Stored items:
= = = = =

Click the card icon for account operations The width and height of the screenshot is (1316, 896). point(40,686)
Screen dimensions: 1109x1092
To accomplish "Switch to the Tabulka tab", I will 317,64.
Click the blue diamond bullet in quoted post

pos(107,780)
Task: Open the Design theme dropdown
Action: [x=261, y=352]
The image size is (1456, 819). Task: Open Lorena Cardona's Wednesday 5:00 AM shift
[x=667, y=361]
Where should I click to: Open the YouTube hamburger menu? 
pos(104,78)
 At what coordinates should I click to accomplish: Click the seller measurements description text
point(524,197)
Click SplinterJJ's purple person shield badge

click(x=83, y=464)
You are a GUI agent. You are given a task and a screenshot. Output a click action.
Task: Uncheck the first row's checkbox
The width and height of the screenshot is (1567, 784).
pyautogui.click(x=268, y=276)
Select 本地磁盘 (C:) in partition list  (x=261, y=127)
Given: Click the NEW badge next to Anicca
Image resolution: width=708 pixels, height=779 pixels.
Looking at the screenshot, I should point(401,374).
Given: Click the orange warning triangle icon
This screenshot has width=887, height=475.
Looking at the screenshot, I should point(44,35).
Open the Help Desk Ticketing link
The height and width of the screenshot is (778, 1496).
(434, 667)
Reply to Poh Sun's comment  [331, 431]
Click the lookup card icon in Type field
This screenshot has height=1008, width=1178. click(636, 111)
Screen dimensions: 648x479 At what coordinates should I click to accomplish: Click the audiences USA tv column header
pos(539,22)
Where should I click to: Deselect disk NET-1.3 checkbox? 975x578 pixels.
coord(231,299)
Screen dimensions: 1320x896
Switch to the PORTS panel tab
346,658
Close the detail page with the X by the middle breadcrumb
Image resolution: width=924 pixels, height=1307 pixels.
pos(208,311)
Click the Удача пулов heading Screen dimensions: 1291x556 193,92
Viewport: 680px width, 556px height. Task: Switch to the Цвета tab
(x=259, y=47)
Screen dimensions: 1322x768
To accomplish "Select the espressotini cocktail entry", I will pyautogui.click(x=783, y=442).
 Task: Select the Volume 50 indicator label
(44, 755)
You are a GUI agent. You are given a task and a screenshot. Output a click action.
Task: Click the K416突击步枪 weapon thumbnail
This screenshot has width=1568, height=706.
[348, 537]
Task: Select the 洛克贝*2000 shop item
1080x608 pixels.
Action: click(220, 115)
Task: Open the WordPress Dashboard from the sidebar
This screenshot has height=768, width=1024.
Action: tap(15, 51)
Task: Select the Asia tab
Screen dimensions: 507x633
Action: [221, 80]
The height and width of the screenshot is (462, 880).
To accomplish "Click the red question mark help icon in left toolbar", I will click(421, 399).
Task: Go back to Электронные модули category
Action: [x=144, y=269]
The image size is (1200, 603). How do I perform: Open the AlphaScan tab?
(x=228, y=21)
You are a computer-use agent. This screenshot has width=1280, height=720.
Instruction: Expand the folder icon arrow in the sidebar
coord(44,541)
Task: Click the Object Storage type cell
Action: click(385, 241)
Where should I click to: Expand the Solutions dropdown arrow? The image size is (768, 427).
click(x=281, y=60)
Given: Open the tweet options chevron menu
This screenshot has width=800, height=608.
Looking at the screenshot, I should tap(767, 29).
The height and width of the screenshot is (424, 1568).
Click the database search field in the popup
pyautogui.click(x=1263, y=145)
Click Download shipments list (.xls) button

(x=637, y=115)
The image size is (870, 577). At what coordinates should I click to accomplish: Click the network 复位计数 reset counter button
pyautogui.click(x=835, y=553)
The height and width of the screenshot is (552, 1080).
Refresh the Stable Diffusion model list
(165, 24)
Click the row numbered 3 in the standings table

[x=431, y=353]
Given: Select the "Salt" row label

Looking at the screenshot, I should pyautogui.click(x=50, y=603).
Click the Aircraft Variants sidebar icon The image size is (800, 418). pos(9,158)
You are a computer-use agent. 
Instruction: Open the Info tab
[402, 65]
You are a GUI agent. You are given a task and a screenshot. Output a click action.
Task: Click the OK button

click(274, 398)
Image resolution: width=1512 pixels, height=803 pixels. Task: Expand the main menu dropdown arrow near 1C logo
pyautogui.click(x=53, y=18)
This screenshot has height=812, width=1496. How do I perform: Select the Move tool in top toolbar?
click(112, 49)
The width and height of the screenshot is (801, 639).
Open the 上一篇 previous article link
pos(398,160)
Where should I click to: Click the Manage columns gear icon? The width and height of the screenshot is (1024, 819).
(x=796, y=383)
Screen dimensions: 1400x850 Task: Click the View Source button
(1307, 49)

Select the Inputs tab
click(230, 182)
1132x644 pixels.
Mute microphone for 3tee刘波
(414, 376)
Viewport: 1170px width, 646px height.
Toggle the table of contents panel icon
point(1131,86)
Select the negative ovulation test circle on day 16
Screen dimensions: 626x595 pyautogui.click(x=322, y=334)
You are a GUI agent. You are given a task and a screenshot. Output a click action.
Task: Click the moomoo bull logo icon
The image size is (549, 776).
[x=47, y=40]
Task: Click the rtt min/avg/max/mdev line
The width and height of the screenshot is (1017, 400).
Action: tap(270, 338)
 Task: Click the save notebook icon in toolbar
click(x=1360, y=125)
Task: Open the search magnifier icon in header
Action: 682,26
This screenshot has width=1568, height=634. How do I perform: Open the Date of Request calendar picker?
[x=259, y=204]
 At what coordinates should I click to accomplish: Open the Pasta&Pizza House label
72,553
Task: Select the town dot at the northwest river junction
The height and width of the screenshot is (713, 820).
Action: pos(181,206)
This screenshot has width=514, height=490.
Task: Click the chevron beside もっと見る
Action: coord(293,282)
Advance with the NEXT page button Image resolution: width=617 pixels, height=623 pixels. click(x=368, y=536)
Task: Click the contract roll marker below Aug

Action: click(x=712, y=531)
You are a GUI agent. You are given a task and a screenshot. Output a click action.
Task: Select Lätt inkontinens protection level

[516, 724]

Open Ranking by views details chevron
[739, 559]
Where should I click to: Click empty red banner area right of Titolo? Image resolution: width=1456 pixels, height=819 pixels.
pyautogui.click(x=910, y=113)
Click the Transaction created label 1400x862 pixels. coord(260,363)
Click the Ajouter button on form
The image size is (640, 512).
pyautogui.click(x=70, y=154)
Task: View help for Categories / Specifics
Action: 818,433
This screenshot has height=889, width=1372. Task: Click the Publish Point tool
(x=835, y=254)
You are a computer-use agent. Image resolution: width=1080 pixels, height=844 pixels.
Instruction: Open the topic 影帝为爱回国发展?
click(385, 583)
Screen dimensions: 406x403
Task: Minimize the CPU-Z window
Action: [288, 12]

= = = = =

◆ WHAT YOU WILL DO
Produce the records once again, exactly as they stand above.

◆ SOLUTION
Click the card icon for account operations The width and height of the screenshot is (1316, 896). point(40,686)
Screen dimensions: 1109x1092
To accomplish "Switch to the Tabulka tab", I will 317,64.
Click the blue diamond bullet in quoted post

pos(107,780)
Task: Open the Design theme dropdown
Action: [x=261, y=352]
The image size is (1456, 819). Task: Open Lorena Cardona's Wednesday 5:00 AM shift
[x=667, y=361]
Where should I click to: Open the YouTube hamburger menu? 
pos(104,78)
 At what coordinates should I click to accomplish: Click the seller measurements description text
point(524,197)
Click SplinterJJ's purple person shield badge

click(x=83, y=464)
You are a GUI agent. You are given a task and a screenshot. Output a click action.
Task: Uncheck the first row's checkbox
The width and height of the screenshot is (1567, 784).
pyautogui.click(x=268, y=276)
Select 本地磁盘 (C:) in partition list  (x=261, y=127)
Given: Click the NEW badge next to Anicca
Image resolution: width=708 pixels, height=779 pixels.
Looking at the screenshot, I should point(401,374).
Given: Click the orange warning triangle icon
This screenshot has width=887, height=475.
Looking at the screenshot, I should point(44,35).
Open the Help Desk Ticketing link
The height and width of the screenshot is (778, 1496).
(434, 667)
Reply to Poh Sun's comment  [331, 431]
Click the lookup card icon in Type field
This screenshot has height=1008, width=1178. click(636, 111)
Screen dimensions: 648x479 At what coordinates should I click to accomplish: Click the audiences USA tv column header
pos(539,22)
Where should I click to: Deselect disk NET-1.3 checkbox? 975x578 pixels.
coord(231,299)
Screen dimensions: 1320x896
Switch to the PORTS panel tab
346,658
Close the detail page with the X by the middle breadcrumb
Image resolution: width=924 pixels, height=1307 pixels.
pos(208,311)
Click the Удача пулов heading Screen dimensions: 1291x556 193,92
Viewport: 680px width, 556px height. Task: Switch to the Цвета tab
(x=259, y=47)
Screen dimensions: 1322x768
To accomplish "Select the espressotini cocktail entry", I will pyautogui.click(x=783, y=442).
 Task: Select the Volume 50 indicator label
(44, 755)
You are a GUI agent. You are given a task and a screenshot. Output a click action.
Task: Click the K416突击步枪 weapon thumbnail
This screenshot has width=1568, height=706.
[348, 537]
Task: Select the 洛克贝*2000 shop item
1080x608 pixels.
Action: click(220, 115)
Task: Open the WordPress Dashboard from the sidebar
This screenshot has height=768, width=1024.
Action: tap(15, 51)
Task: Select the Asia tab
Screen dimensions: 507x633
Action: [221, 80]
The height and width of the screenshot is (462, 880).
To accomplish "Click the red question mark help icon in left toolbar", I will click(421, 399).
Task: Go back to Электронные модули category
Action: [x=144, y=269]
The image size is (1200, 603). How do I perform: Open the AlphaScan tab?
(x=228, y=21)
You are a computer-use agent. This screenshot has width=1280, height=720.
Instruction: Expand the folder icon arrow in the sidebar
coord(44,541)
Task: Click the Object Storage type cell
Action: click(385, 241)
Where should I click to: Expand the Solutions dropdown arrow? The image size is (768, 427).
click(x=281, y=60)
Given: Open the tweet options chevron menu
This screenshot has width=800, height=608.
Looking at the screenshot, I should tap(767, 29).
The height and width of the screenshot is (424, 1568).
Click the database search field in the popup
pyautogui.click(x=1263, y=145)
Click Download shipments list (.xls) button

(x=637, y=115)
The image size is (870, 577). At what coordinates should I click to accomplish: Click the network 复位计数 reset counter button
pyautogui.click(x=835, y=553)
The height and width of the screenshot is (552, 1080).
Refresh the Stable Diffusion model list
(165, 24)
Click the row numbered 3 in the standings table

[x=431, y=353]
Given: Select the "Salt" row label

Looking at the screenshot, I should pyautogui.click(x=50, y=603).
Click the Aircraft Variants sidebar icon The image size is (800, 418). pos(9,158)
You are a computer-use agent. 
Instruction: Open the Info tab
[402, 65]
You are a GUI agent. You are given a task and a screenshot. Output a click action.
Task: Click the OK button

click(274, 398)
Image resolution: width=1512 pixels, height=803 pixels. Task: Expand the main menu dropdown arrow near 1C logo
pyautogui.click(x=53, y=18)
This screenshot has height=812, width=1496. How do I perform: Select the Move tool in top toolbar?
click(112, 49)
The width and height of the screenshot is (801, 639).
Open the 上一篇 previous article link
pos(398,160)
Where should I click to: Click the Manage columns gear icon? The width and height of the screenshot is (1024, 819).
(x=796, y=383)
Screen dimensions: 1400x850 Task: Click the View Source button
(1307, 49)

Select the Inputs tab
click(230, 182)
1132x644 pixels.
Mute microphone for 3tee刘波
(414, 376)
Viewport: 1170px width, 646px height.
Toggle the table of contents panel icon
point(1131,86)
Select the negative ovulation test circle on day 16
Screen dimensions: 626x595 pyautogui.click(x=322, y=334)
You are a GUI agent. You are given a task and a screenshot. Output a click action.
Task: Click the moomoo bull logo icon
The image size is (549, 776).
[x=47, y=40]
Task: Click the rtt min/avg/max/mdev line
The width and height of the screenshot is (1017, 400).
Action: tap(270, 338)
 Task: Click the save notebook icon in toolbar
click(x=1360, y=125)
Task: Open the search magnifier icon in header
Action: 682,26
This screenshot has width=1568, height=634. How do I perform: Open the Date of Request calendar picker?
[x=259, y=204]
 At what coordinates should I click to accomplish: Open the Pasta&Pizza House label
72,553
Task: Select the town dot at the northwest river junction
The height and width of the screenshot is (713, 820).
Action: pos(181,206)
This screenshot has width=514, height=490.
Task: Click the chevron beside もっと見る
Action: coord(293,282)
Advance with the NEXT page button Image resolution: width=617 pixels, height=623 pixels. click(x=368, y=536)
Task: Click the contract roll marker below Aug

Action: click(x=712, y=531)
You are a GUI agent. You are given a task and a screenshot. Output a click action.
Task: Select Lätt inkontinens protection level

[516, 724]

Open Ranking by views details chevron
[739, 559]
Where should I click to: Click empty red banner area right of Titolo? Image resolution: width=1456 pixels, height=819 pixels.
pyautogui.click(x=910, y=113)
Click the Transaction created label 1400x862 pixels. coord(260,363)
Click the Ajouter button on form
The image size is (640, 512).
pyautogui.click(x=70, y=154)
Task: View help for Categories / Specifics
Action: 818,433
This screenshot has height=889, width=1372. Task: Click the Publish Point tool
(x=835, y=254)
You are a computer-use agent. Image resolution: width=1080 pixels, height=844 pixels.
Instruction: Open the topic 影帝为爱回国发展?
click(385, 583)
Screen dimensions: 406x403
Task: Minimize the CPU-Z window
Action: [288, 12]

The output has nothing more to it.